→ **Prompt**
Wherever a picture appears in the listing, leave it out, and copy the rest exactly.

→ **Input data**
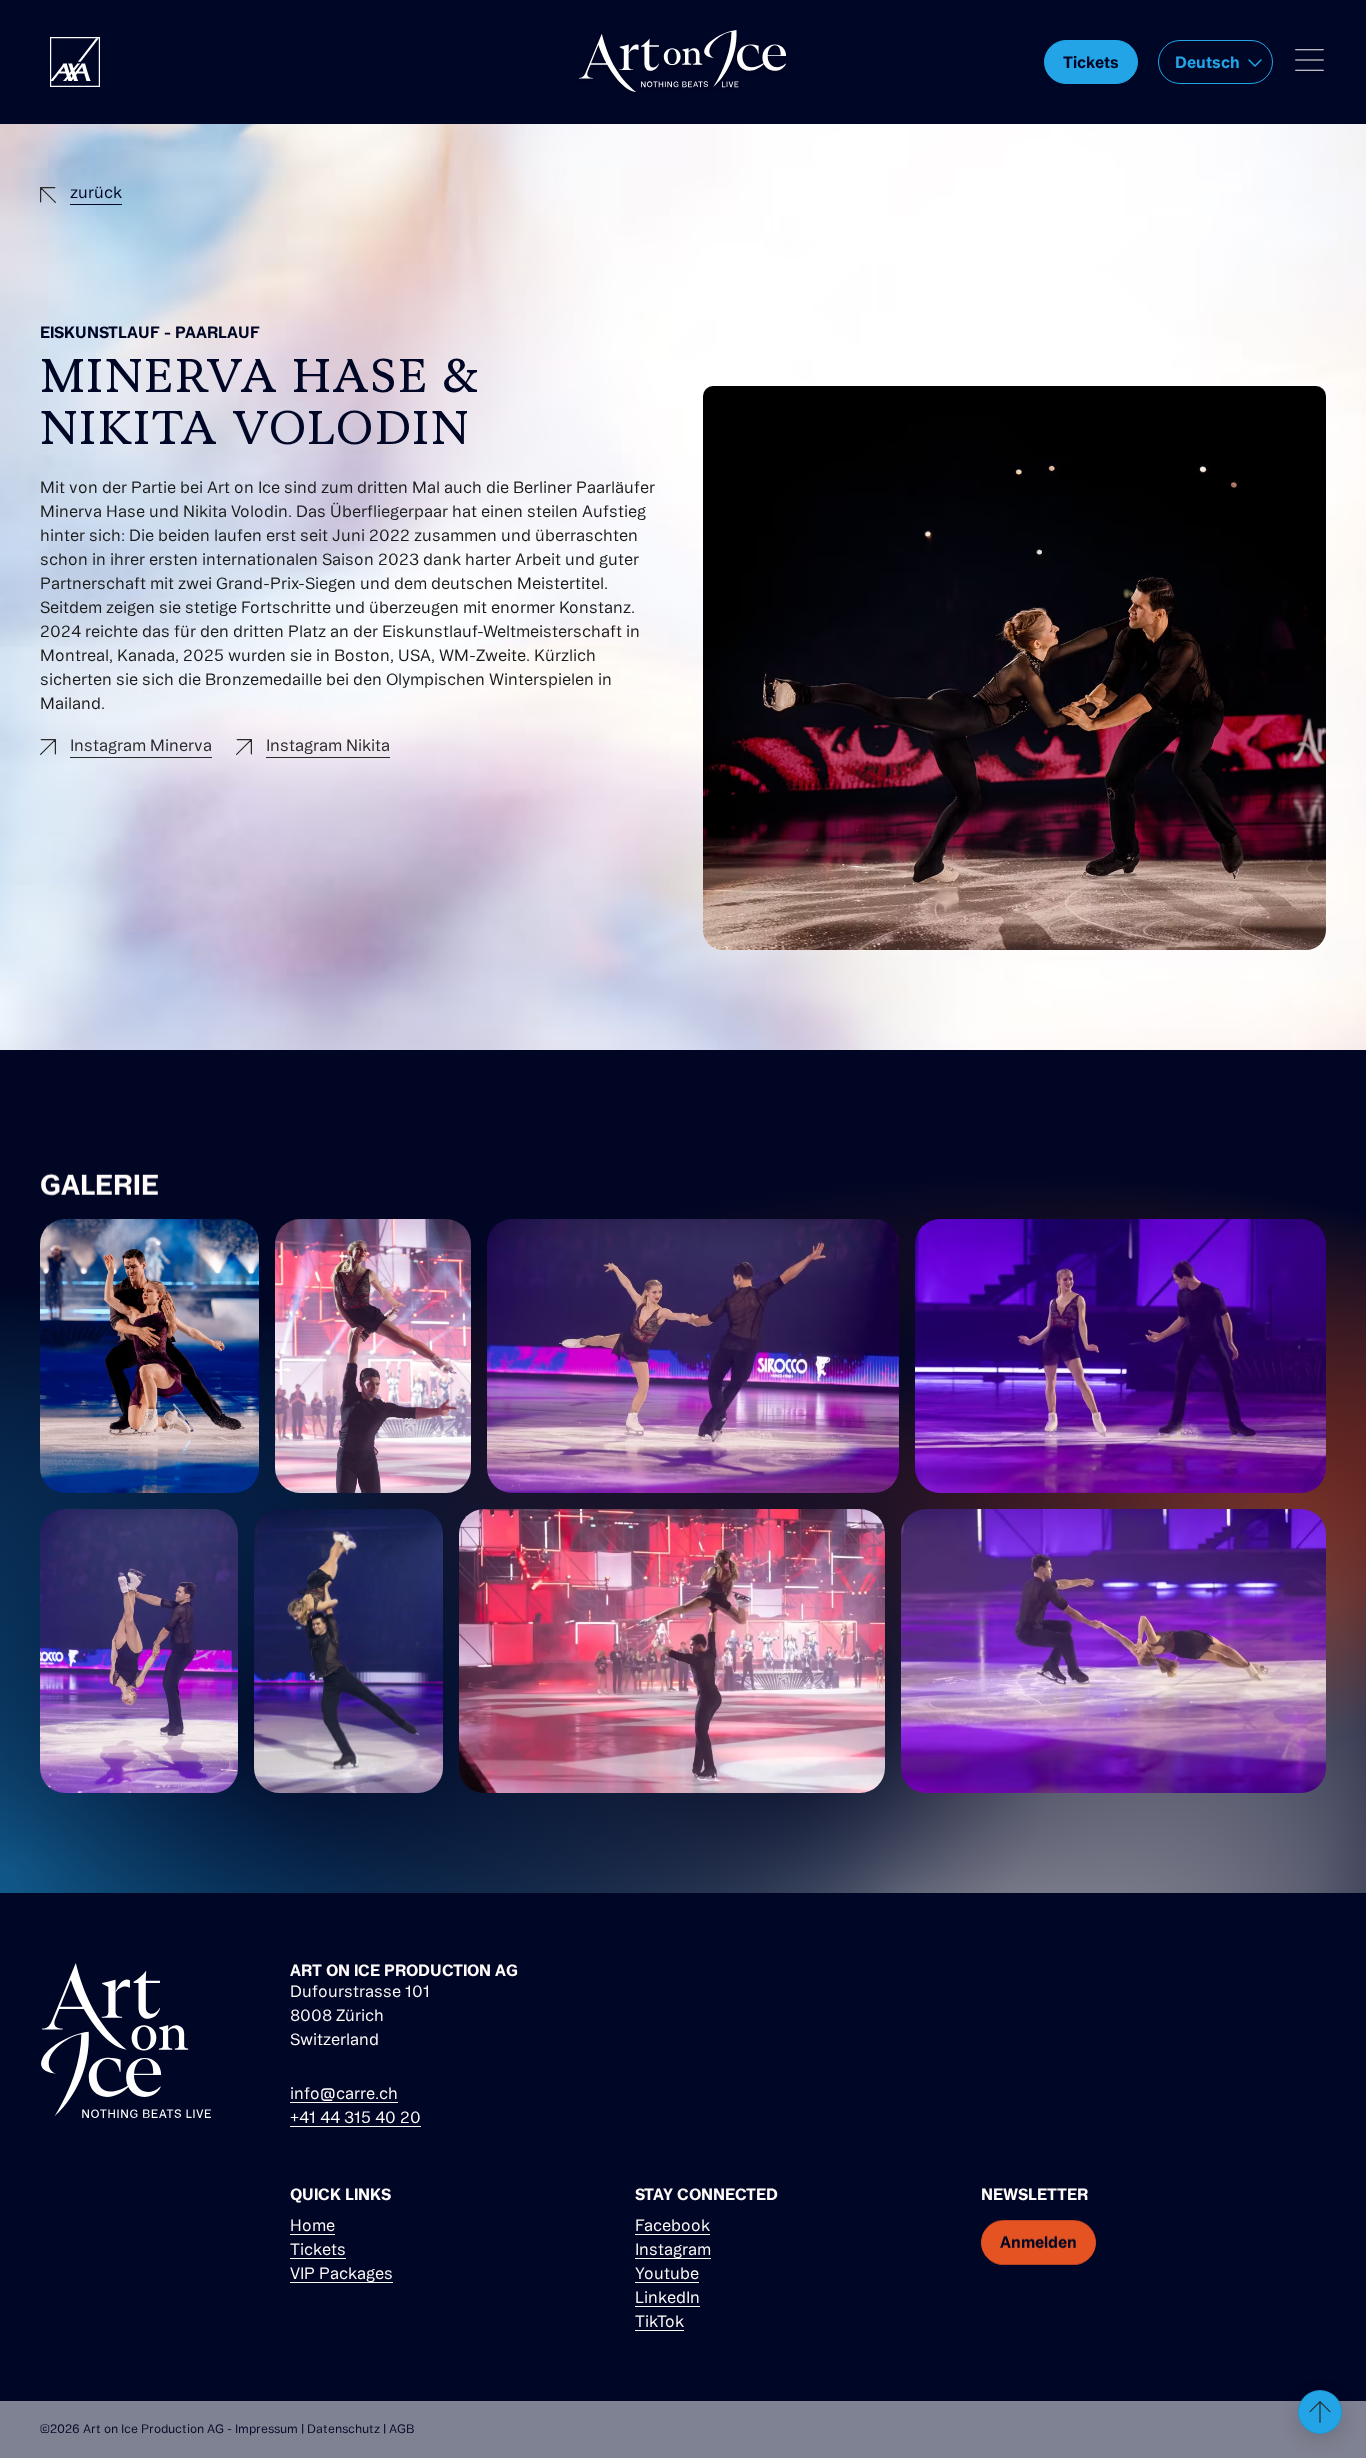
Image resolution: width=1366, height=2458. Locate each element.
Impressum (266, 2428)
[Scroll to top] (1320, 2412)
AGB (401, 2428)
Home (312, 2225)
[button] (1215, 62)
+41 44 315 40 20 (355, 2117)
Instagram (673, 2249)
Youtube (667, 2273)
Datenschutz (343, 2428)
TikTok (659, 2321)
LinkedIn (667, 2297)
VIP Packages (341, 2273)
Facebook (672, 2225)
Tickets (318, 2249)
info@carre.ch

→ **Output of the exercise**
Image resolution: width=1366, height=2458. Locate each element.
Impressum (266, 2428)
[Scroll to top] (1320, 2412)
AGB (401, 2428)
Home (312, 2225)
[button] (1215, 62)
+41 44 315 40 20 (355, 2117)
Instagram (673, 2249)
Youtube (667, 2273)
Datenschutz (343, 2428)
TikTok (659, 2321)
LinkedIn (667, 2297)
VIP Packages (341, 2273)
Facebook (672, 2225)
Tickets (318, 2249)
info@carre.ch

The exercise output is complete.